For an expensive racing bike it’s even worse, as they usually weigh less than 10kg (even my €400 fixie was ~11kg) so you’re basically doubling your weight.
It all depends on your personal situation, chance of theft (i.e. where you live), what you do with it, and so forth. Generally speaking, I find that the quality of my life is better if I’m not so paranoid about this kind of stuff and just accept that I lose a bike every few years. It sucks, but one bad event every few years is better than spending time/brain cycles on this kind of stuff every day. YMMV of course.
https://www.youtube.com/watch?v=1HvMPh6JBBI
That thing is comically large! But it looks like it does resist the typical angle grinder.
This is excellent. I work at a design-focused shop. I think our security folks could use this as a way to speak everybody else’s language.
This isn’t really a way to prevent theft but perhaps aid in recovery: GPS or SMS tracker perhaps with motion activation? It seems like it would be fairly easy to do given the availability of microcontrollers and sensors. Getting the police to actually go get it might be more difficult, however.
How would you include a tracker in a way that’s not easily removable / disabled by a thief?
My tactic so far has been similar to the bicycle shaped object approach described in the article.
Like the father he mentions, I go out if my way to uglify my already ugly and unappealing bike.
For instance, I leave it dirty, as if ‘this-bike-is-utterly-broken’ dirty; besides that, since I live In a very religious place, I added several religious motifs to where they could stand out. However, all this is just superficial, because all of its parts are top notch though. To put us in another way, the bike is actually good, but looks pretty bad and in bad shape.
In a nutshell, I’m appealing to different sensibilities, messing with the minds of any possible wannabe thief. It has worked thus far.

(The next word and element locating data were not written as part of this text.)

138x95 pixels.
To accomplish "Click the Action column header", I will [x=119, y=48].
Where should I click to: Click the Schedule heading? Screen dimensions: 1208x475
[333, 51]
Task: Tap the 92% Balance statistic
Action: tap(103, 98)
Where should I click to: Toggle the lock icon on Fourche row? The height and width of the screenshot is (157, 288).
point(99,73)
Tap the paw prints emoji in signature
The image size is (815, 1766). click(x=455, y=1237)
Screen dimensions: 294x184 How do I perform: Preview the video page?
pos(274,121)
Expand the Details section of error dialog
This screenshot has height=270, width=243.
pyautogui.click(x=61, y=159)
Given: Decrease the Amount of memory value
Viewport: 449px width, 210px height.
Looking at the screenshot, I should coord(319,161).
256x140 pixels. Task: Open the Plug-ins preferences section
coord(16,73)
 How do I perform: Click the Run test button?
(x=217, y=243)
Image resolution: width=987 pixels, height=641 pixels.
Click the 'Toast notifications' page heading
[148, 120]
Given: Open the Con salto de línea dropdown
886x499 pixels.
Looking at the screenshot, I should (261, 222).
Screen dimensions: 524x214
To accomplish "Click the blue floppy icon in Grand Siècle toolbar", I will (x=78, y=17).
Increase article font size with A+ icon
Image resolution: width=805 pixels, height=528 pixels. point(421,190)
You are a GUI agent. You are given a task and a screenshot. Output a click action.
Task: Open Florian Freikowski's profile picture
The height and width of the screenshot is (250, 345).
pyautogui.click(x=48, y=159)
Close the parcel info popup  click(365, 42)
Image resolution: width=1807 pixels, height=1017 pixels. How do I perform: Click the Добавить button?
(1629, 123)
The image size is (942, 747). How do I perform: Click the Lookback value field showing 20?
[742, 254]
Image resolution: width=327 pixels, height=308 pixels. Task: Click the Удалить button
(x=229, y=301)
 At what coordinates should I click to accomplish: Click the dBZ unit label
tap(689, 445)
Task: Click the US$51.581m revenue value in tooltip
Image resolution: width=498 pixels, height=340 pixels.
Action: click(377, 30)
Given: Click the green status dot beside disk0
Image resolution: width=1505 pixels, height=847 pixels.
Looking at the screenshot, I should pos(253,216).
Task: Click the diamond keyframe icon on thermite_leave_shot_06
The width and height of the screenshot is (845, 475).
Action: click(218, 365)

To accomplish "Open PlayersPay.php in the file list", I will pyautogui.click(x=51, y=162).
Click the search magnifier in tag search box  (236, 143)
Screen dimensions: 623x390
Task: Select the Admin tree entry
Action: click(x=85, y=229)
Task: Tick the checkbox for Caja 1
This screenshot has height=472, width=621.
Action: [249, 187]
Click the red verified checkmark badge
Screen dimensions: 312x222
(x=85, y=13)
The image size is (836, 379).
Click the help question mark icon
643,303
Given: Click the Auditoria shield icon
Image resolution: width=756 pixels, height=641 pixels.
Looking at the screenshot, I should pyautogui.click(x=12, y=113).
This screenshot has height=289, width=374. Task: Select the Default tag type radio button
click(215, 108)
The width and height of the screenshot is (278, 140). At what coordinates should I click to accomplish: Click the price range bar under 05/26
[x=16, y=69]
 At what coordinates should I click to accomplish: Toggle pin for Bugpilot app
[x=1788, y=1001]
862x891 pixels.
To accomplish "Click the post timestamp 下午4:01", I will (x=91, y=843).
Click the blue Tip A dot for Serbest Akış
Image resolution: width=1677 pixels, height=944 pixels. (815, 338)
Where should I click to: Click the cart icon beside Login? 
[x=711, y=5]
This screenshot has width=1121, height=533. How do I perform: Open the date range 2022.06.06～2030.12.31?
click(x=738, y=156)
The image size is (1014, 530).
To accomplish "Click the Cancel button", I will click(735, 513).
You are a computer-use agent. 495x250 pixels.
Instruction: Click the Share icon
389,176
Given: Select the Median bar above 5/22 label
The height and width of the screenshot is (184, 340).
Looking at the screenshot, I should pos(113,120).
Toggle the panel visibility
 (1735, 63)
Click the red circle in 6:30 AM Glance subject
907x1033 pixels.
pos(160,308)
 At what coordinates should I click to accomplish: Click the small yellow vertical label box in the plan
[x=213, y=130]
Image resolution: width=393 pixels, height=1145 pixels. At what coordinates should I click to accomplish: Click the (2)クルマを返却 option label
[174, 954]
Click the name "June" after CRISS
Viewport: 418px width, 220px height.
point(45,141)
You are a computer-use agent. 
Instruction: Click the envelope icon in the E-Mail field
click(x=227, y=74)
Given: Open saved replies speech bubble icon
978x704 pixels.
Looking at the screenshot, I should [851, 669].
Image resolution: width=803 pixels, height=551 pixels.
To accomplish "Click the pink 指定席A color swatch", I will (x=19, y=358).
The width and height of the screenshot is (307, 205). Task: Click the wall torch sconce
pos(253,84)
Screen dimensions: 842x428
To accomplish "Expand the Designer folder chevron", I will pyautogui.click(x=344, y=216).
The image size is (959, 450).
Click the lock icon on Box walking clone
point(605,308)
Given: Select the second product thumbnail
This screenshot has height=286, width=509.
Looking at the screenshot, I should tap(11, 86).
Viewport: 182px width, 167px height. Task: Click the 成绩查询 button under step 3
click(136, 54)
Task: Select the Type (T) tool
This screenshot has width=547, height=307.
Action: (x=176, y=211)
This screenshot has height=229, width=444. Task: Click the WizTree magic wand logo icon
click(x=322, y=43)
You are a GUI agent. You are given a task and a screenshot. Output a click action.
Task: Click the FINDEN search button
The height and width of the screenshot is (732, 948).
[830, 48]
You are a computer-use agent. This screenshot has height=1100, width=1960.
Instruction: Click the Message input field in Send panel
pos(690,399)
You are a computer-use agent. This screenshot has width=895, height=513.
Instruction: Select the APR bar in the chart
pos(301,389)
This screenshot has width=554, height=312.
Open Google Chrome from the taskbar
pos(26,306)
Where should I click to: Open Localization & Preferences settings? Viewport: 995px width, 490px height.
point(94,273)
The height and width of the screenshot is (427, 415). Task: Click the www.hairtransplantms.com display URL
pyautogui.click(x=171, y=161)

This is exactly what I do to my bicycle here in Copenhagen. Keep it functional but shabby looking and with a big U-lock. I have had the same bike for 18 years now and I leave it everywhere.
While these threat models are indeed simple, they require knowledge that the average user probably doesn’t have. .e.g. I probably couldn’t write the threat model for bicycles because I honestly didn’t know about between the three types. Further, there’s probably other types that I don’t know about either.